New Provisions for H-1B and L-1 Visa Categories for Fiscal Year 2005 For fiscal year 2005

By Keil Hackley

December 2004 – For fiscal year 2005, U.S. employers intending to file petitions for H-1B non-immigrant alien workers and L-1 intra-company transferees will face a rise in governmental fees and amendments to the H-1B and L-1 visa categories.

On December 8, 2004 President Bush signed the Omnibus Appropriations Act into law with certain provisions taking effect on the same day, such as higher filing fees for H-1B petitions. H-1B employers will now have to pay an added fee to train U.S. workers. Companies whose employee base is 25 or less will pay between $500 and $750 in additional training fees, whereas bigger companies will have to pay between $1,000 and $1,500.

Exempt from the training fee are universities and affiliated non-profit organizations, non-profit and governmental research organizations, employers who are filing a second H-1B petition for extension of stay, elementary and high schools, and non-profit organizations providing “established curriculum-related clinical training of students”.

Going into effect 3 months from now on March 8, 2005, the existing numerical limitation of 65,000 H-1B visas per fiscal year will be extended to include an additional allotment of 20,000 H-1B visas for beneficiaries who graduated from U.S. universities with a master’s or higher degree. However, the law does not stipulate that the job being offered to the H-1B beneficiary must require an advanced degree.

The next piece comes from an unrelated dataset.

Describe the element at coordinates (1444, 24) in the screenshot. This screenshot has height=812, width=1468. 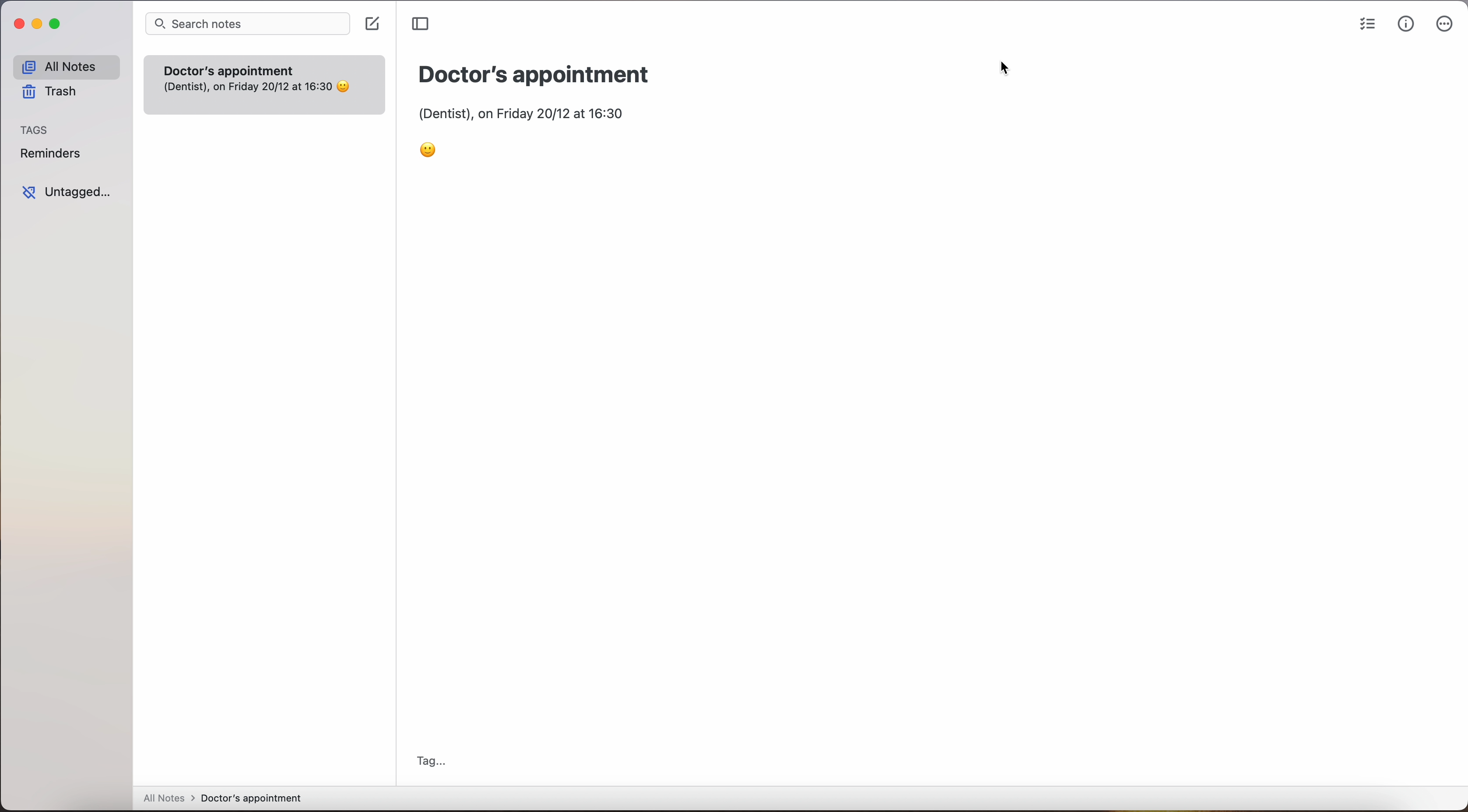
I see `more options` at that location.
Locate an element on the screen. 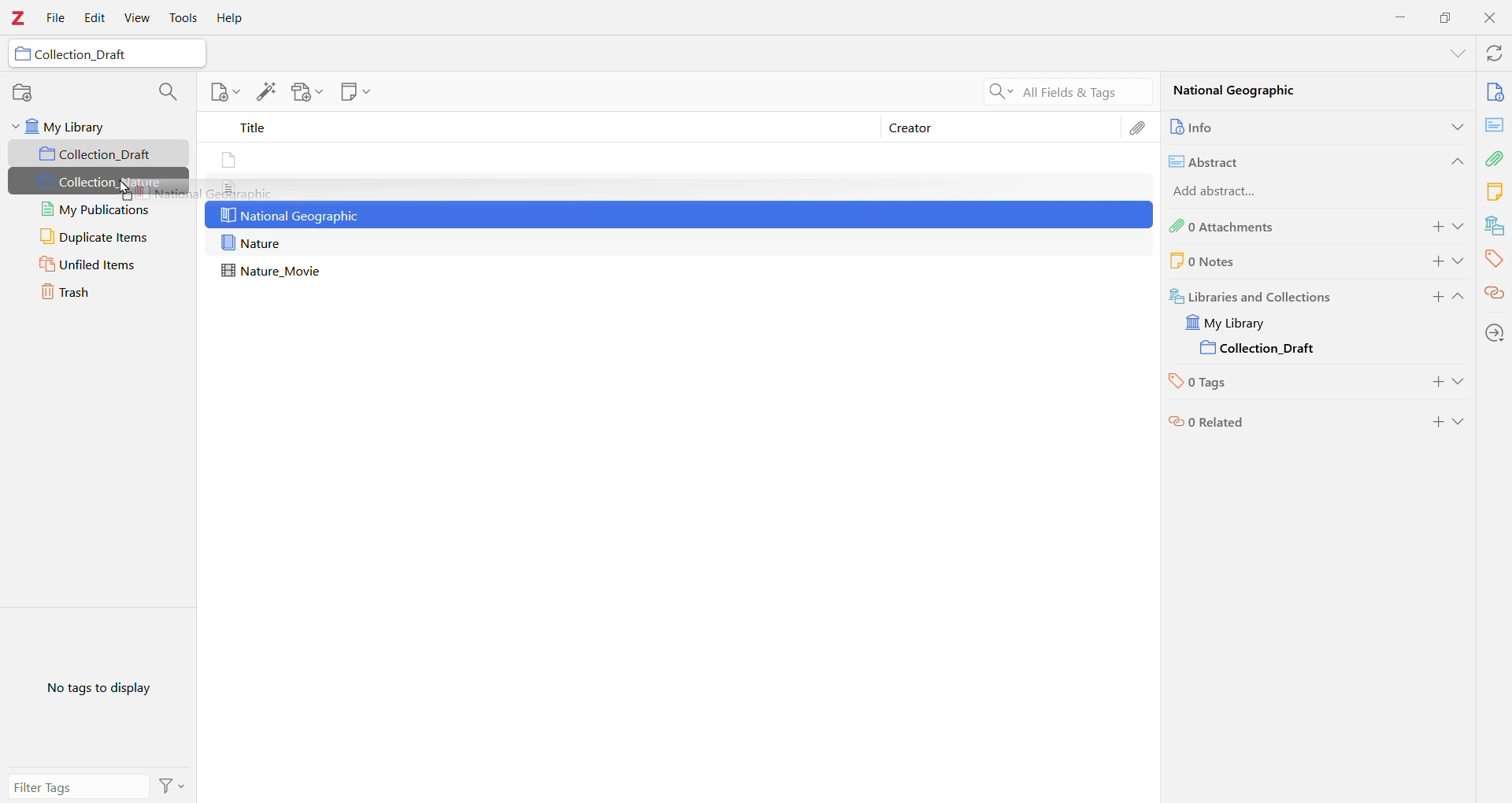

Effective as well on March 8, 2005, all employers of H-1B workers will face an added $500 fraud fee, applicable to initial petitions, change to H-1B status or change of employer petitions. The government will deposit this money into the “H-1B Fraud, Prevention, and Detection Account”, which in turn will be equally distributed among Department of Statistics, Department of Labor, and Department of Homeland Security. This fee is imposed only on principal aliens.

Good news for H-1B beneficiaries’ wallets is the provision going into effect in March 2005 as well that increases the salary paid by H-1B employers from 95% to 100% of the prevailing wage. Instead of the existing two-level compensation system, governmental surveys are now required to include four-tiered salary levels based on experience, education, and amount of supervision.

As to the provisions for the L-1 visa category, the same $500 fraud fee applies to L-1 filings effective on the same date.

Other L-1 provisions address permissible work locations and oversight of L-1B specialty workers, requiring L-1B visa holders not to work for third party employers if either the L-1B worker will be supervised by an unaffiliated employer, meaning not under the direct control of the petitioning employer or if working for a third party consists of providing labor instead of providing a product or service that requires specialized knowledge.

This provision will take effect in June 2005 and apply to initial, extended, and amended petitions.

Another L-1 visa amendment re-imposes a one year prior foreign experience requirement for L-1 blanket petition beneficiaries. Said beneficiaries will need to show a prior one-year employment with the petitioning company or commonly controlled entity abroad. Coming into effect in June of next year, this provision will only apply to new L-1 blanket petitions.